About this exercise:
Find the lines of data that contain the string "each", then list them.

Listed records:
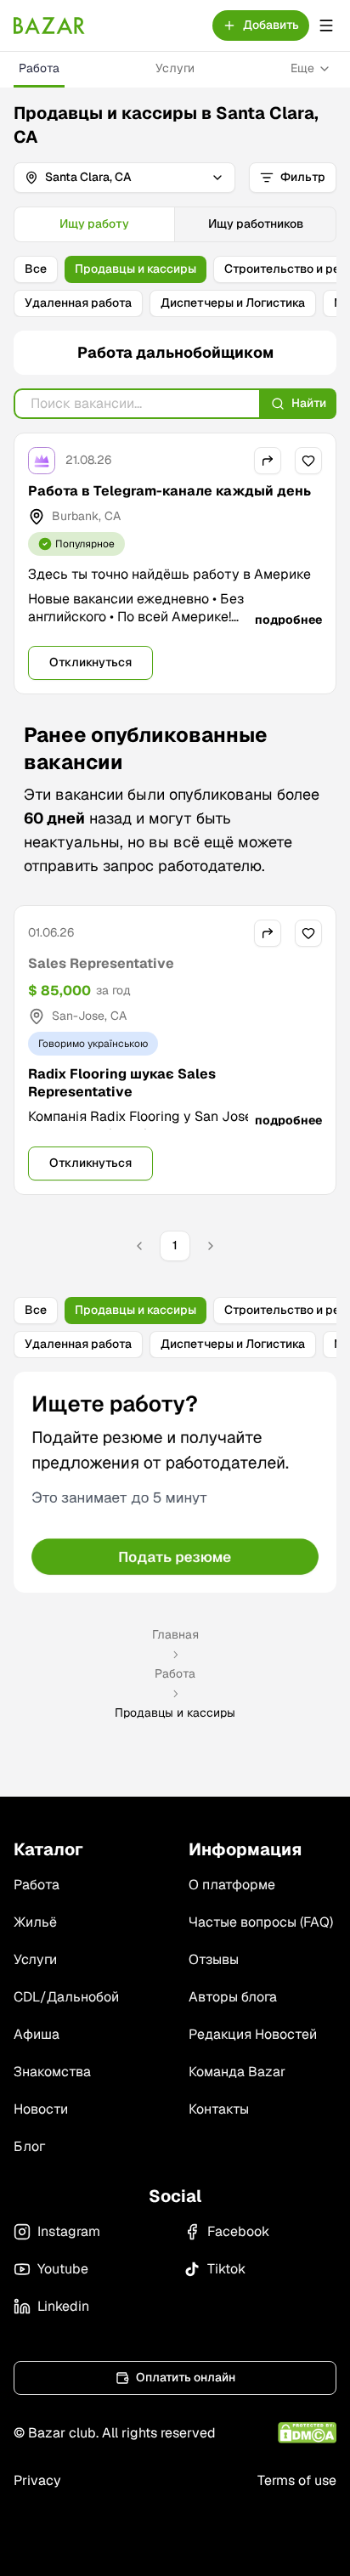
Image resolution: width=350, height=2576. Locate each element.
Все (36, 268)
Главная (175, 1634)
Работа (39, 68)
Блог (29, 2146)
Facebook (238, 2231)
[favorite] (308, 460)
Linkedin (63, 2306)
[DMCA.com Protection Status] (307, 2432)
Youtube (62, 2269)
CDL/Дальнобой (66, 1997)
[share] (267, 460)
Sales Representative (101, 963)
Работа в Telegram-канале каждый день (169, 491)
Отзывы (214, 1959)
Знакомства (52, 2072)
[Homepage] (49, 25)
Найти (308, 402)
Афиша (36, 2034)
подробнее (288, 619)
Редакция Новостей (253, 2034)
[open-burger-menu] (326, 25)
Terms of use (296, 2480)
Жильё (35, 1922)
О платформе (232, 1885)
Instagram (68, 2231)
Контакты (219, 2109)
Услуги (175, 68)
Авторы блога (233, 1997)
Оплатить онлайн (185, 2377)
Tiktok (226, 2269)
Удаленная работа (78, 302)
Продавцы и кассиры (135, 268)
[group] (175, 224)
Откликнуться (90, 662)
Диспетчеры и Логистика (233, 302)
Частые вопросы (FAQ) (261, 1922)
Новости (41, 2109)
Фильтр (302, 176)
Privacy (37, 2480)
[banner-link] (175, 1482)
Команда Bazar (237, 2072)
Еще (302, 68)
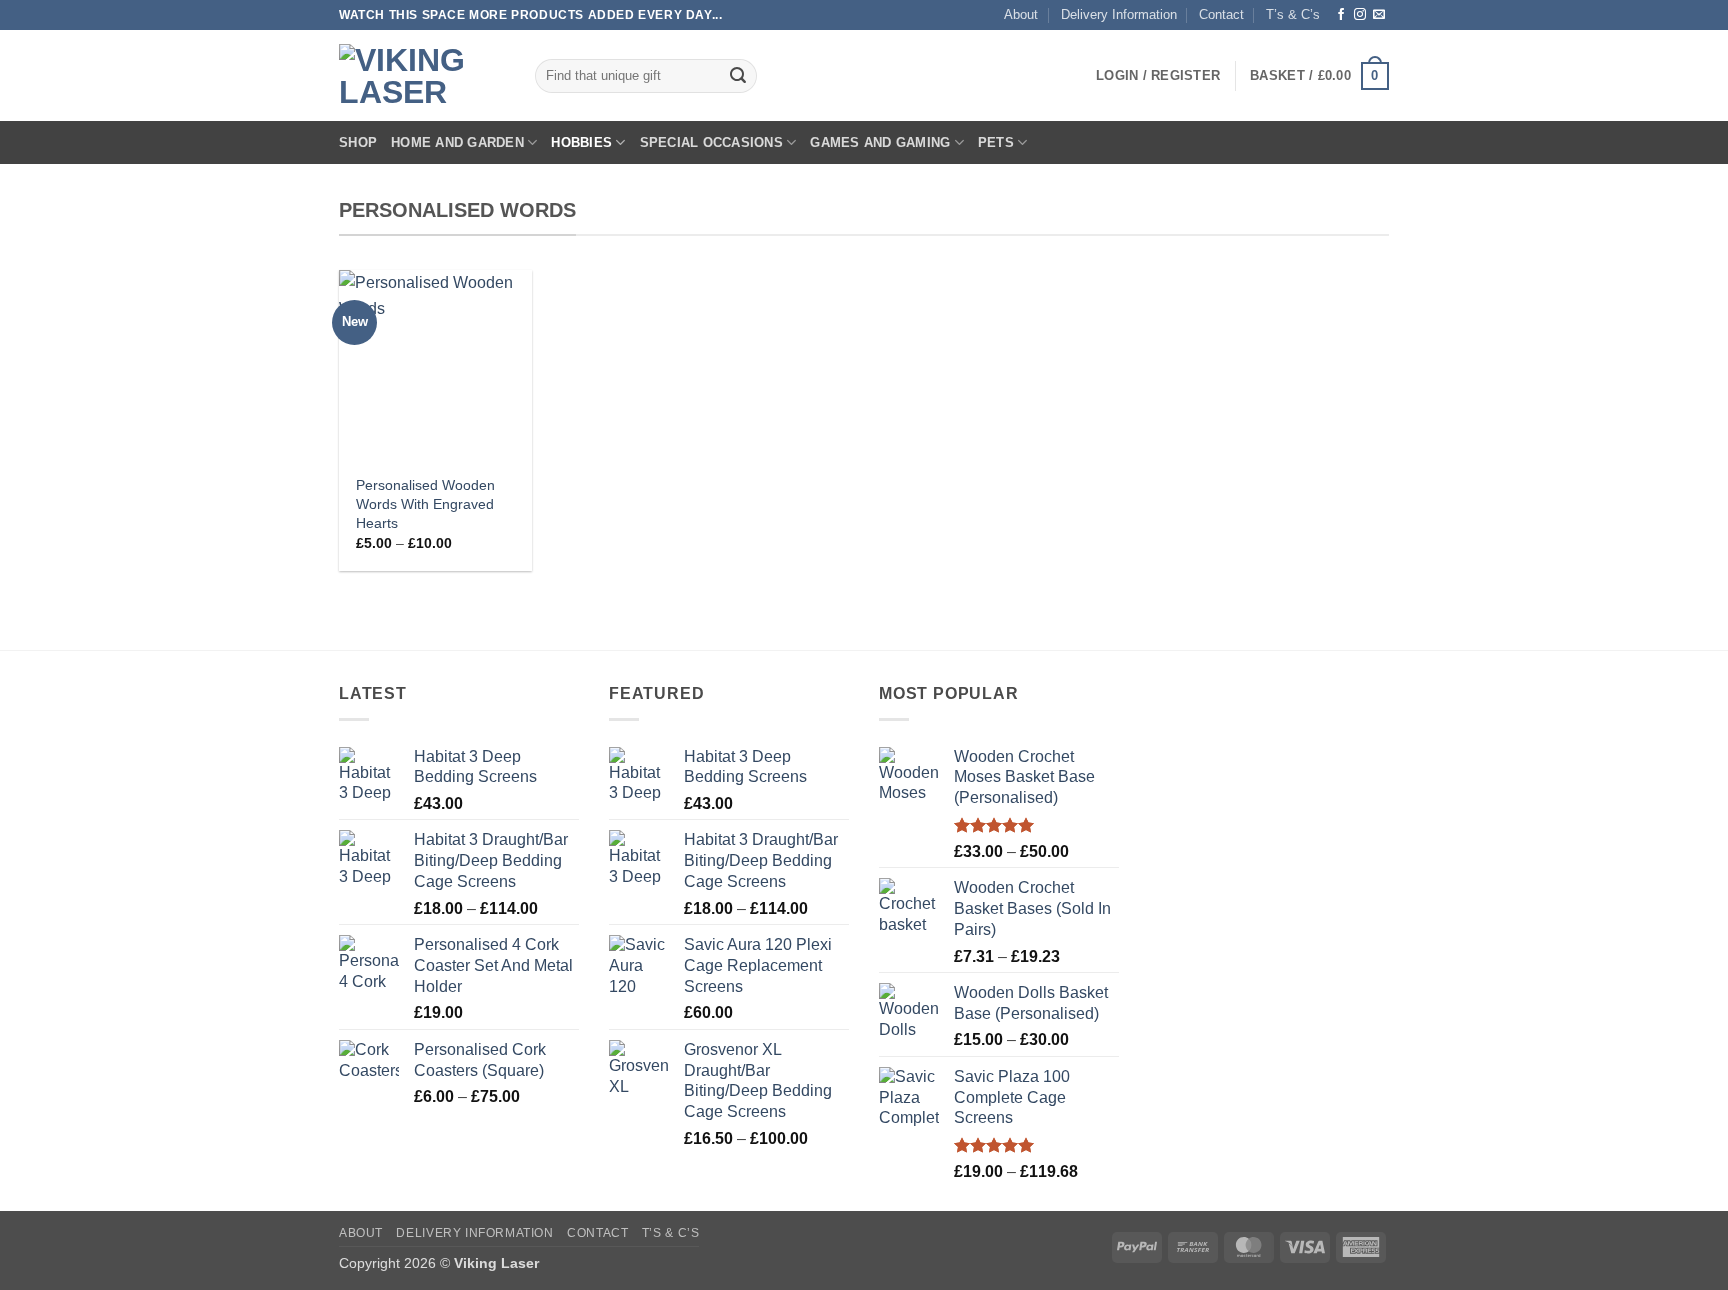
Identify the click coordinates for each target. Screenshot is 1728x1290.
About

Expected answer:
Image resolution: width=350, height=2576. Locate each element.
Identify the click coordinates for each target. Screenshot is 1728x1290.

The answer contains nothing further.